Filter the entries, keeping every line with the string "Click".

EXTRACTED RECORDS:
● ● ● ● ●

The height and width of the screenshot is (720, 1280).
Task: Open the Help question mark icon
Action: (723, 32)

● ● ● ● ●

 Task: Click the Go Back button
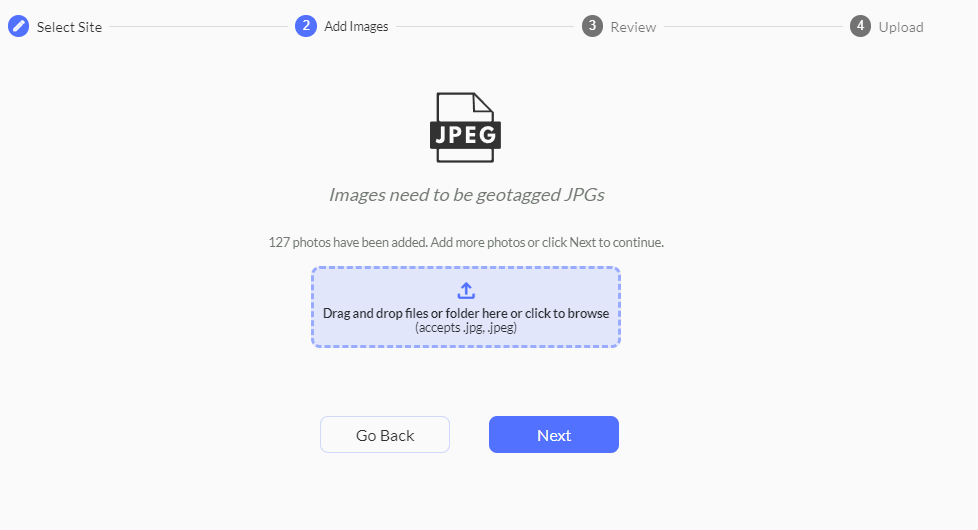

● ● ● ● ●

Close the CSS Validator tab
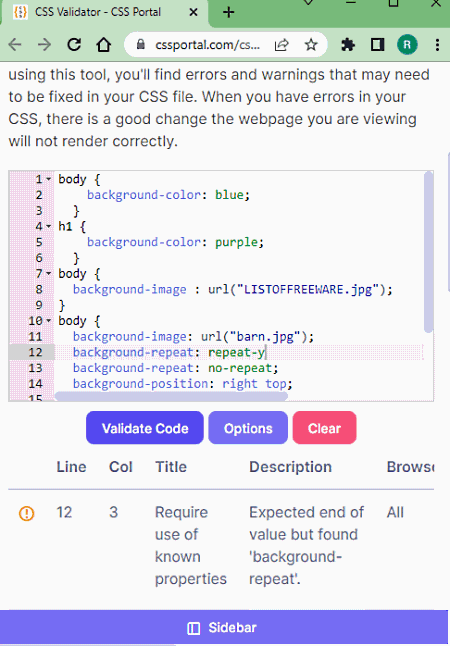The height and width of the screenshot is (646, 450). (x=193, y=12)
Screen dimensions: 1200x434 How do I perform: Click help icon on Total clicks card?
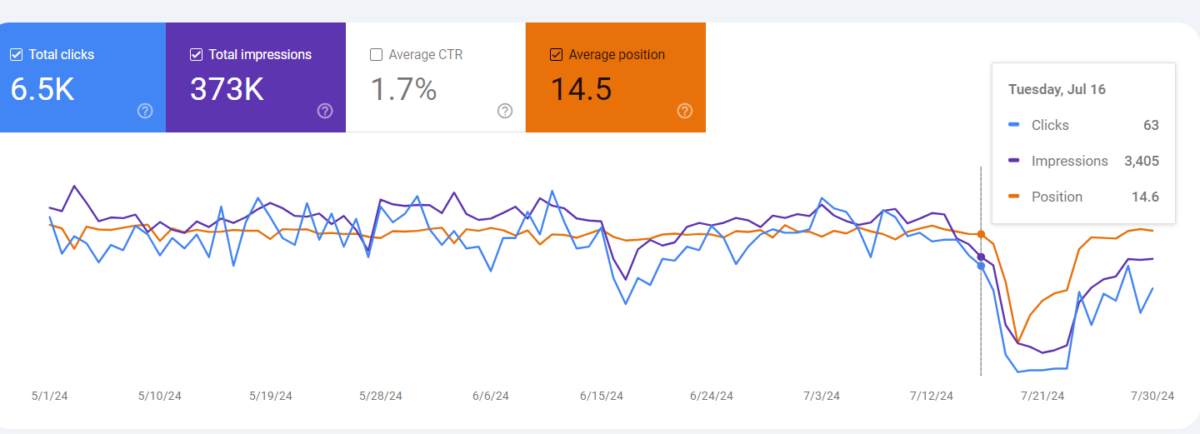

● ● ● ● ●

RESPONSE FOR THIS EXERCISE:
 Task: Click the Go Back button
Screen dimensions: 1200x434 How do I perform: Click help icon on Total clicks card?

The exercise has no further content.